Monte Melkonian (; November 25, 1957 – June 12, 1993) was an Armenian-American revolutionary and left-wing nationalist militant. He was a commander in the Armenian army in Nagorno-Karabakh fighting Azerbaijan during the First Nagorno-Karabakh War in the early 1990s.

Melkonian left the United States and arrived in Iran in 1978 during the beginning of the 1979 Revolution, taking part in demonstrations against the Shah. Following the collapse of the Shah's monarchy, he traveled to Lebanon during the height of the civil war and served in an Armenian militia group in the Beirut suburb of Bourj Hammoud. He was one of the planners of the 1981 Turkish consulate attack in Paris. He was later arrested and sent to prison in France. In 1989, he was released and in the following year, acquired a visa to travel to Armenia.

Melkonian had no prior service record in any country's army before being placed in command of an estimated 4,000 men in the First Nagorno-Karabakh War. He had largely built his military experience beginning from the late 1970s and 1980s, when he fought in Lebanon with ASALA. Melkonian fought against various factions in the Lebanese Civil War and against the IDF in the 1982 war.

Monte Melkonian carried several aliases over his career and was known as Avo () to the troops under his command in Nagorno-Karabakh; other aliases of his include 'Abu Sindi', 'Timothy Sean McCormack', and 'Saro.' The last years of his life were spent fighting with the Nagorno-Karabakh Defense Army. Monte was killed by Azerbaijani soldiers while surveying the village of Merzili with five of his comrades in the aftermath of battle. He was buried at Yerablur cemetery in Yerevan and was declared a National Hero of Armenia in 1996.

Early life

Youth
Melkonian was born on November 25, 1957, at Visalia Municipal Hospital in Visalia, California, to Charles (1918−2006) and Zabel Melkonian (1920−2012).
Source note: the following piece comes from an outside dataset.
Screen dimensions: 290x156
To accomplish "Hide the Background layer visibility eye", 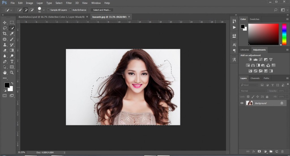I will pos(242,103).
He was the third of four children born to a self-employed cabinetmaker and an elementary-school teacher. By all accounts, Melkonian was described as an all-American child who joined the Boy Scouts and was a pitcher in Little League baseball. He also played the clarinet. Melkonian's parents rarely talked about their Armenian heritage with their children, often referring to the place of their ancestors as the "Old Country." His interest in his background only sparked at the age of eleven, when his family went on a year-long trip to Europe in 1969.

While taking Spanish language courses in Spain, his teacher had posed him the question of where he was from. Dissatisfied with Melkonian's answer of "California", the teacher rephrased the question by asking "where did your ancestors come from?" His brother Markar Melkonian remarked that "her image of us was not at all like our image of ourselves. She did not view us as the Americans we had always assumed we were." From this moment on, for days and months to come, Markar continues, "Monte pondered [their teacher Señorita] Blanca's question Where are you from?"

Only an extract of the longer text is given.